Write plain text files - https://news.ycombinator.com/item?id=30521545 - March 2022 (345 comments)
The author invokes the concept of "authenticity", and that's where it gets interesting.
I used to set my students a question about information content in a class on the philosophy of procedural representation.
We had a very high resolution photo of the aviation pioneer Amelia Earhart, and a short grainy video clip of her getting into a plane and smiling and waving.
My question was: Which one of these two media conveys more information about Amelia?
One gave extraordinary detail of her face, eyes, and seemed to many was a much better "fidelity" document. Others noticed that although you couldn't see her face in the video, you could feel from her gait, waving, body language and the way she shook hands _much more_ about her than from the static photo.
Both files are the same size in bytes.
So which one has more "information"? Which one is more "authentic"?
Not to attempt to answer here with a deep dive into phenomenology, but each carries a different kind of information, which can be static, dynamic, or meta-dynamic in higher orders relative to a matrix of assumptions that must be carried forward in parallel by the culture that wants to decode the message later.
I like that Miris tries to explore this by questioning the richness of text. But maybe the question doesn't hold up well under those conditions of investigation - because one might say that a great poet using only a few words might capture a landscape better than a painting, but if our culture drifts toward a visual one where poetry is no longer understood we cannot say that the medium itself degraded.
(It is also worth noting that these higher fidelity sources are often left to decay or are intentionally destroyed due to the difficulty and expense of maintaining them.)
All those monks slaving away doing doodles in the margins weren't just staving off carpal tunnel. There's meaning there you can't get any other way. Before Man could write, Man made art.
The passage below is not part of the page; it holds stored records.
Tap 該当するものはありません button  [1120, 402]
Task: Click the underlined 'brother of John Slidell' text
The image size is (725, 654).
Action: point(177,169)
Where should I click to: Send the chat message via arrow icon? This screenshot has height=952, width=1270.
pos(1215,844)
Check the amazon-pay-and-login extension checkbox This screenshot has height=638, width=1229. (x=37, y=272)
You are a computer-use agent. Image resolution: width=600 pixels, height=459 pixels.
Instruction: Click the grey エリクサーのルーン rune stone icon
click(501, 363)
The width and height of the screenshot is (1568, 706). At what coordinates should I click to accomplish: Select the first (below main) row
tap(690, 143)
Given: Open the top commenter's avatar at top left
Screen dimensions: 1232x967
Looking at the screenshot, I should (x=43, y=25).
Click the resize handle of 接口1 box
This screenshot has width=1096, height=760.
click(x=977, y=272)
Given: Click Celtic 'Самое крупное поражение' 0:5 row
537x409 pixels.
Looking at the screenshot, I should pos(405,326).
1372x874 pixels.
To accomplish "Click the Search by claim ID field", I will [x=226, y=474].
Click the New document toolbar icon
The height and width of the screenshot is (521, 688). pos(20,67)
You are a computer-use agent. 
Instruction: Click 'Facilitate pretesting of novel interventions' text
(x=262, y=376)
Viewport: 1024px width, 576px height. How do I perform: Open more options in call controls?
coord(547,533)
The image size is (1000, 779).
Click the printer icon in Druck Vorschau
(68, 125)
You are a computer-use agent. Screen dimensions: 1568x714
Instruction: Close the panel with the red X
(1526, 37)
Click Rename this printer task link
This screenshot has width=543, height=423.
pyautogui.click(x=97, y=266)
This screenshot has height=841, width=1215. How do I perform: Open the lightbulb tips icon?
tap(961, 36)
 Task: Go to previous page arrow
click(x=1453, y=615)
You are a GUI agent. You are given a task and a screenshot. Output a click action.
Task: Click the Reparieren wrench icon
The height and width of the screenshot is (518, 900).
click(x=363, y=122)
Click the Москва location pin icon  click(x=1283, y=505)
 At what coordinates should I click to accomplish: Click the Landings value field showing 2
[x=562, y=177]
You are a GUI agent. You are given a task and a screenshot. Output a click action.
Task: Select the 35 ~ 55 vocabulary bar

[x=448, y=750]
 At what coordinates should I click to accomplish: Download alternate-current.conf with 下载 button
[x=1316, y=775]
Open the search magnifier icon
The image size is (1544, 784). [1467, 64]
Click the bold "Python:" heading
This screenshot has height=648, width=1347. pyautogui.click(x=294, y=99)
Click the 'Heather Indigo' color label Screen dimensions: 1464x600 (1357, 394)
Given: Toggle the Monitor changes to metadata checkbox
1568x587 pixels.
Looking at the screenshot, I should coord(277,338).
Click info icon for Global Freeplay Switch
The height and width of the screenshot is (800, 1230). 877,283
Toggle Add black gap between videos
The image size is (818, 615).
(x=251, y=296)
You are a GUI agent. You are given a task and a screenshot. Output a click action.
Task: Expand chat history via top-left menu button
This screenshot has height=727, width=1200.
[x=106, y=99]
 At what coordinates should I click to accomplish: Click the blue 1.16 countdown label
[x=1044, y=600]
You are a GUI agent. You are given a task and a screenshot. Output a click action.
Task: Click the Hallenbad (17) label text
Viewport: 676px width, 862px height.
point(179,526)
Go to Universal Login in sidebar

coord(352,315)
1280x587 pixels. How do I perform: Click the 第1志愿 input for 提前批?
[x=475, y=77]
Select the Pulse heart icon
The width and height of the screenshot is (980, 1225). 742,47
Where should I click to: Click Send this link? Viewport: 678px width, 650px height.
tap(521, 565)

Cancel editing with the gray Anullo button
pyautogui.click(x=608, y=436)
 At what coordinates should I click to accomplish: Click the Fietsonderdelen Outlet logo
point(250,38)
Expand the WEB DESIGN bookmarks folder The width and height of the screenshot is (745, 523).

The other HN article about "plaintext only" I also agree with. HTML is the synthesis of the two. Sometimes I forget what a great idea and a blessing HTML is. Even if you don't have a browser that can render it, reading an HTML document isn't difficult if it isn't festooned with auto-generated nonsense.
That has little to do with the medium. If the painter takes as much effort as the poet, and the viewer as much time and effort as the reader, just as much information and emotion can be gleaned from the painting as the poem.
I would posit that while a painting has can be very high context, that the tendency is for poetry to be even more context dependent. Transplanted outside its native culture, I suspect visual works (again, on the margin) can be grasped with more depth by the viewer than than a reader of the (on the margin) poem.
I thought photo quality was rather meh until the 50s or at least the 40s? Even with large films the results are often muddy in olden shots—while 70 mm movie film from the 60s will probably still be redigitized into super-duper-hd formats in the late 21st century (e.g. https://youtu.be/sCv-dIFGcd0).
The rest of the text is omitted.